Bug#891086: grep: Previous versios took -a as default if files where binary or part binary.
El 23/02/18 a las 08:42, Caronte Estigia escribió: > I have a text file, identified as a html document by "file" command which only > contains (from what I can see on the file) text characters. In that file there could you share that file (privately if you prefer)? > are numerous strings containing "2018", but when I use grep to find that > string > I get: > > Calendario > > anterior > > siguiente > Sumario BOE-S-2018-47: > title > ="BOE-S-2018-47 en formato PDF firmado " onclick="javascript: > pageTracker._trackPageview('/boe/dias/2018/02/22/pdfs/BOE-S-2018-47.pdf');">PDF > > "Sumario jueves 22 de febrero de 2018 como documento XML">XML > Notificaciones > --->Coincidencia en el fichero binario ayer.html< Could you try to grep the file previously setting LC_ALL='C'? (and without the -a option) What is the output of `locale -a` > Using previous grep version all strings were found, but now if I want grep to > work as before I need to use "grep -a". > > I guess the previous version of grep took "-a" behaviour as the default one, That is not exact.

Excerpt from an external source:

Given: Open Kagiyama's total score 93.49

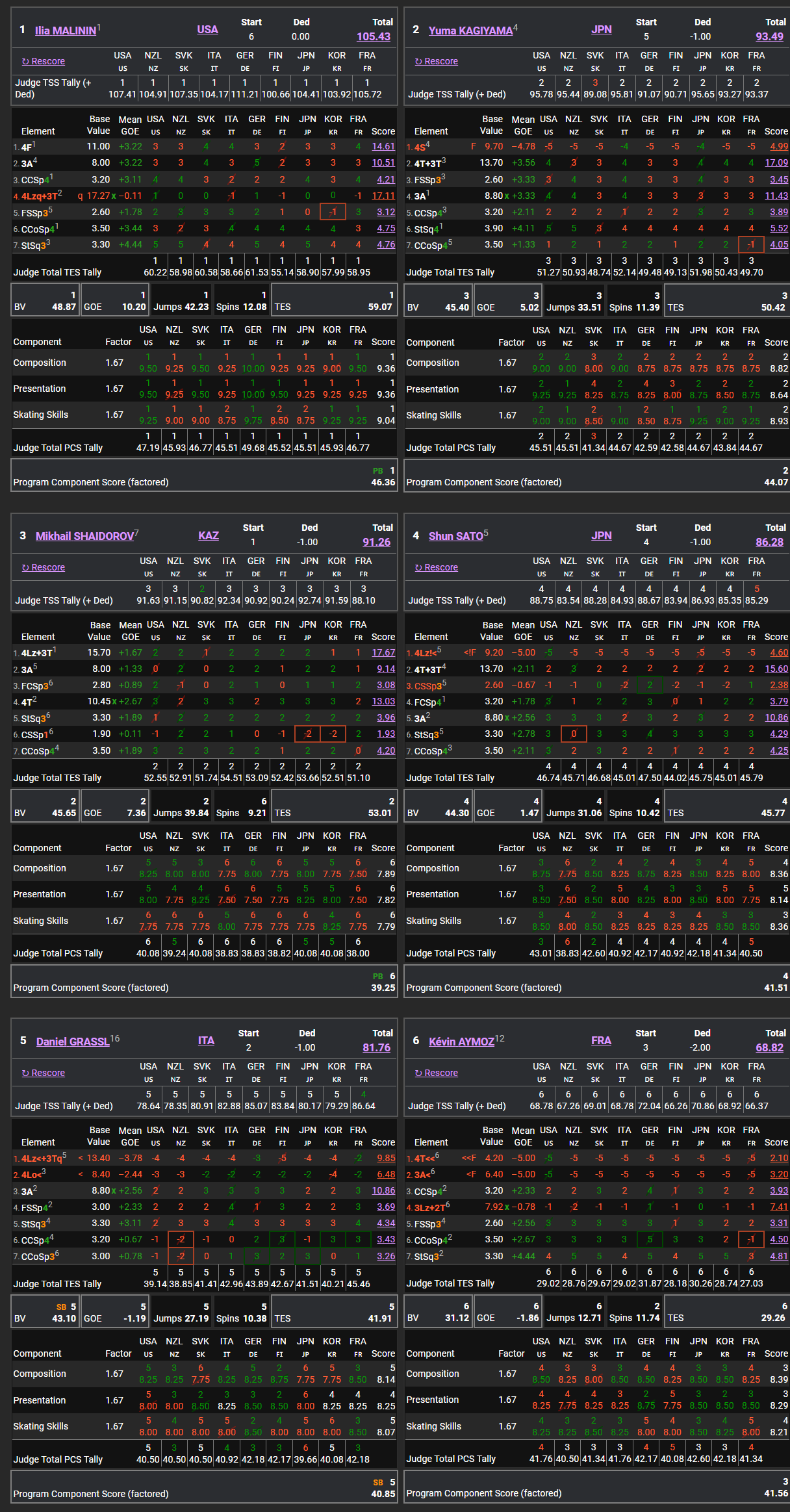Looking at the screenshot, I should [x=769, y=36].
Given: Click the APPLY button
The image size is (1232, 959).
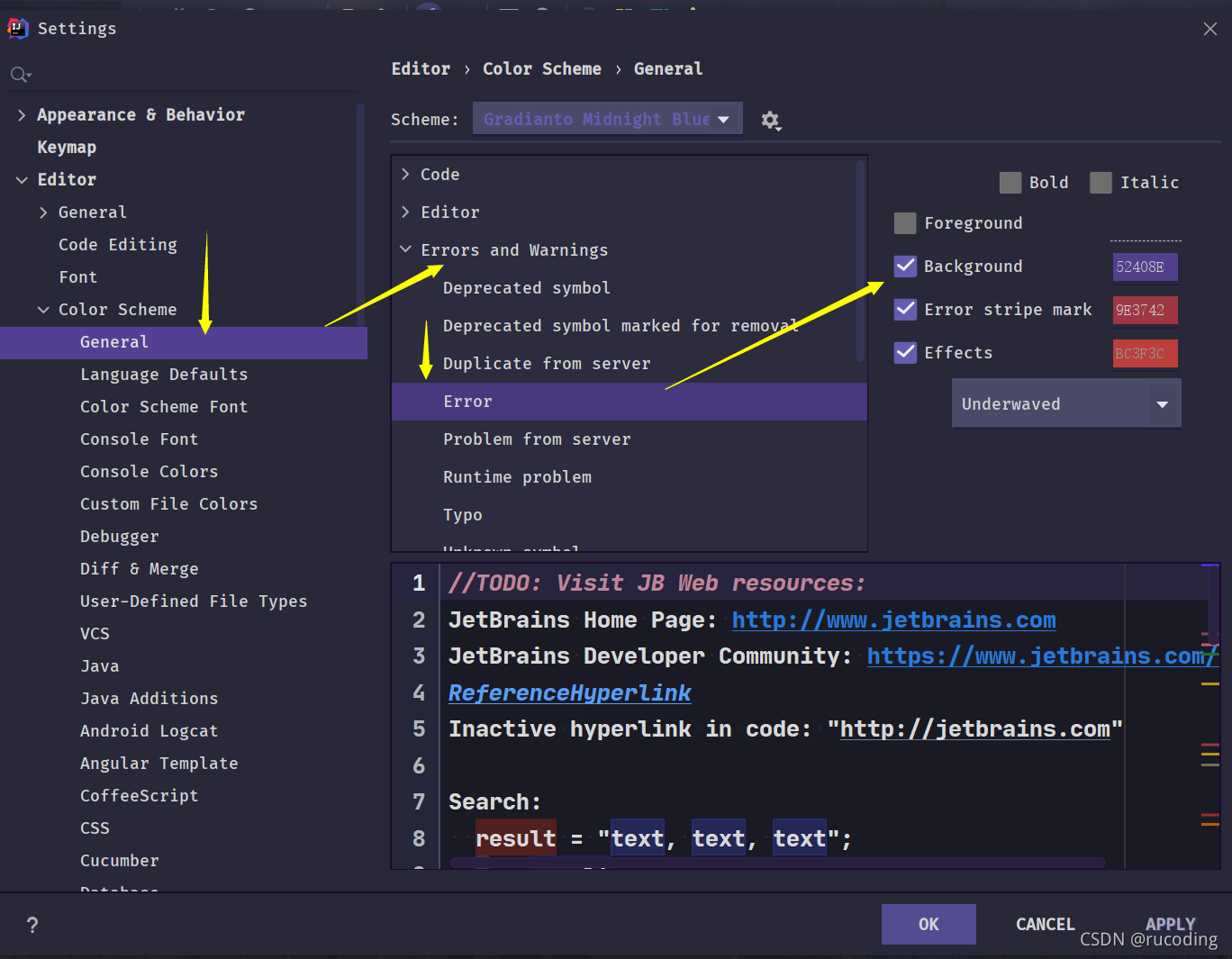Looking at the screenshot, I should (x=1170, y=924).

Take a look at /usr/share/doc/grep/NEWS.gz, to changes made in 2.21 and 2.23 versions. You would find some explanations there. > which treated all files as text unless specified otherwise (which in my > opinion > is the right way to go), I can't happen to see the security issues in this > behaviour and how those security issues dissapear if I specify the "-a" > parameter. Looks to me (without reviewing grep's code) that it is trying to > identify what kind of file it is checking while searching the file (a couple > of > lines are found before the binary message), and I guess it shouldn't do that. > I > think it just have to treat files as text unless specified otherwise with the > --binary-files parameter. signature.asc Description: PGP signature
Bug#891086: grep: Previous versios took -a as default if files where binary or part binary.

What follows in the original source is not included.